Law & Regulation

Schemes must look at historical context when considering and communicating benefit changes, lawyers have urged, after the High Court ruled earlier this month that technology company IBM breached its duty of good faith with employees when closing its defined benefit scheme.

The court ruled this occurred when in 2009 the company announced the closure of its DB scheme to future accrual, effective from 2011, as previous changes to the scheme had given employees reasonable expectations about the future benefit accrual and early retirement policy.

Changes to the IBM scheme 

  • 2004: Project Ocean – IBM presented proposals to increase the member contribution rate for contributory DB plans and reduce the accrual rate for the non-contributory DB plan. It agreed a parent company guarantee and to pay contributions to reduce the DB plans’ past service deficit.
  • 2005-06: Project Soto – IBM gave members the choice between staying in the DB schemes with two-thirds of salary increases being pensionable or transferring to an enhanced DC plan while retaining a final salary link. In discussion of these changes IBM indicated that there were no plans for further changes.
  • 2009: Project Waltz – IBM presented proposals to close the DB plans to future accrual and make future pay increases non-pensionable for active DB members. It also created an early retirement window and a new early retirement policy, as well as allowing former active DB members into the DC scheme.

Sources: IBM, Sackers

The court has yet to rule on what remedies should be made. Lawyers have said the decision has implications for how trustees and employers make changes to their schemes.

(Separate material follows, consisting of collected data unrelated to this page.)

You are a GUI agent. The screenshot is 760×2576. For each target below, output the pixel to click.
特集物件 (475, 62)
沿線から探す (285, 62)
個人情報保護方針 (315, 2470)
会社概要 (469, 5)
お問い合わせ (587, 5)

Jennifer Bell, partner at law firm Nabarro, which represented the IBM pension scheme trustees, said: “Where proposals are being made to trustees, they need to look at those with respect to other events or changes that have happened previously and what the communications were.”

Employers should also consider past decisions when making future changes to their schemes, Bell said.

IBM issued a statement saying it disagreed with the court’s ruling and intends to appeal. There will also be a further ruling by the judge on ‘non-pensionability agreements’, made to carry through the company’s decision that there would be no further pensionable salary increases for active members.

“The court’s opinion acknowledges IBM’s right to make changes in its UK pension programmes,” said a spokesperson for IBM in a statement. “But we believe the court applied an incorrect legal standard in invalidating IBM’s exercise of that right.

“IBM fully intends to seek leave to appeal at the appropriate time, and remains committed to providing its employees and retirees compensation that is competitive and in line with market conditions,” the spokesperson continued.

The court has ruled that IBM was in breach of its contractual duty of trust with regards to the 2009 non-pensionability agreements, but has yet to come to a decision on similar agreements signed in 2011.

“The timetable for one or more of the parties to request permission to appeal may well be suspended until the outstanding matters related to the 2011 non-pensionability arrangements and the issue of remedies have been addressed,” said Robert Tickell and David Kay, co-chairs of the trustee board, in an update on the IBM Pensions Trust website.

James Bingham, associate at law firm Sackers, said the decision served as a lesson to trustees to make sure that when communicating changes they are not binding themselves on future decisions.

“If you make a change now, you can’t give a commitment [that might] give members a realistic expectation that there won’t be further changes,” he added.